The problem it solves
Every AI gives you the answer it thinks you want to hear. Adversarial Mirror sits between you and your models and routes the right prompts to a second model whose only job is to challenge the first one — not to be contrary, but to surface the assumptions you didn't know you were making, the risks you didn't ask about, and the alternatives you didn't consider.
Not every prompt benefits from adversarial pressure. Factual lookups, math, and code have correct answers — mirroring them wastes tokens and adds noise. Adversarial Mirror classifies each prompt first and only applies the challenger where it actually helps.
Your prompt
│
▼
┌──────────────────────────────────────────────────────┐
│ Intent Classifier │
│ │
│ factual · math · code · conversational │
│ └─► direct mode (original only, no challenger) │
│ │
│ opinion · analysis · strategy · prediction │
│ └─► mirror mode (original + challenger) │
└──────────────────────────────────────────────────────┘
│
│ mirror mode
▼
┌───────────────────────┐
│ Original + Challenger│ both stream in parallel
└───────────────────────┘
│
▼
┌───────┐
│ Judge │ agreement score · synthesis · blind spot
└───────┘ on by default — skip with --no-judgeThe output is a persistent terminal session. Each completed exchange stamps itself permanently into the scrollback. Only the live streaming panels update while models are running.
Install
npm install -g adversarial-mirrorOr build from source:
git clone https://github.com/ArtificialStephen/adversarial-mirror
cd adversarial-mirror
npm install && npm run build
npm linkRun the one-time setup wizard:
mirror config initThis walks you through API keys, default brains, intensity, judge, and persona settings. Keys are persisted to environment variables (setx on Windows, shell profile export on Unix).
Quick start
# Interactive session (default when no subcommand is given)
mirror
# One-shot query — streams and exits
mirror mirror "Should I rewrite this in Rust?"

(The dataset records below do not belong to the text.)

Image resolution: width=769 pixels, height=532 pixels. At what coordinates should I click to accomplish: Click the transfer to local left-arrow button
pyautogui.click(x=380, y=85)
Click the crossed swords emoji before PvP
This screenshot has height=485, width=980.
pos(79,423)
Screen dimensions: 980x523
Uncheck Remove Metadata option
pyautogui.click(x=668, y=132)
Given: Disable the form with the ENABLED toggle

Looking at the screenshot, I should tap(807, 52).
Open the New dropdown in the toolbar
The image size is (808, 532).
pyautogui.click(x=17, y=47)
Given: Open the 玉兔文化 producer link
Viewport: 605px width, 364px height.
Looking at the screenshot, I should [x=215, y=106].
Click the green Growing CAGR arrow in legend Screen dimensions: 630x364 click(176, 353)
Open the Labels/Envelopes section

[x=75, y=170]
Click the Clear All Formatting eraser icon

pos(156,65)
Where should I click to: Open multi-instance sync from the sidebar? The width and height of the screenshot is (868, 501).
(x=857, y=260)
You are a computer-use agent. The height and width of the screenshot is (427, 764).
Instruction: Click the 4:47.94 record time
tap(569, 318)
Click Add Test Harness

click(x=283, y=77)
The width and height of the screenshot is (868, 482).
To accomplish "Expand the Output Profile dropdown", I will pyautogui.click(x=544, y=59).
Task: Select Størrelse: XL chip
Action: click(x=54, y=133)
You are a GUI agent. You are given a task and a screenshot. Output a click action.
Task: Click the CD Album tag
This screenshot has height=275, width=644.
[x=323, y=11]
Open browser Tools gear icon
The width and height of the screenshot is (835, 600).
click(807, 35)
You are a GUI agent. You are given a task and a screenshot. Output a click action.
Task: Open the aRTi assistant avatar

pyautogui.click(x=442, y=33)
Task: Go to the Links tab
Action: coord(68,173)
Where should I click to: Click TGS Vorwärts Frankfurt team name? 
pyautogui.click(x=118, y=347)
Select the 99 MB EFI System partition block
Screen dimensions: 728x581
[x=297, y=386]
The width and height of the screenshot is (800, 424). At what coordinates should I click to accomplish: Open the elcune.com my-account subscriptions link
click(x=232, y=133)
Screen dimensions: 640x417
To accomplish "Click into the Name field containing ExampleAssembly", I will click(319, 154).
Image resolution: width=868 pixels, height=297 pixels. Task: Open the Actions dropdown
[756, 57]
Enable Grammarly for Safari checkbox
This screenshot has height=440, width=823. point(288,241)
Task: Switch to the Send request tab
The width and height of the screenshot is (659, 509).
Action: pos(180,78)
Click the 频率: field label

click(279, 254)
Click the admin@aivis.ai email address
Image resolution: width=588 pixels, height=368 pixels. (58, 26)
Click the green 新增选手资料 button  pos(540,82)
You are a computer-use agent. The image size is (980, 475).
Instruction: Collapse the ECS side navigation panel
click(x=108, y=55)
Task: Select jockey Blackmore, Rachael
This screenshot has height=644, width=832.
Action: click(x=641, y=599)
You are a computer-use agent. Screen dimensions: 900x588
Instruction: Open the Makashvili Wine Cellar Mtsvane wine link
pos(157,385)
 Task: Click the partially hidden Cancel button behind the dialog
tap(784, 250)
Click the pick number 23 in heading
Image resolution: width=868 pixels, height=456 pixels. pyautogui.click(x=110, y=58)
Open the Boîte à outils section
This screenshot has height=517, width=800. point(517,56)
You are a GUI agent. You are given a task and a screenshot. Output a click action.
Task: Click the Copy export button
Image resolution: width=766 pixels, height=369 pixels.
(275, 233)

# Increase adversarial pressure
mirror --intensity aggressive
# Apply a professional lens to the challenger
mirror --persona security-auditor
# Disable the judge synthesis pass
mirror --no-judge
# Load a file as context before the session starts
mirror chat --file ./architecture.md
# One-shot with file context
mirror mirror --file ./spec.md "What are the risks?"
# Pipe anything in
cat proposal.md | mirror mirror "Challenge every assumption"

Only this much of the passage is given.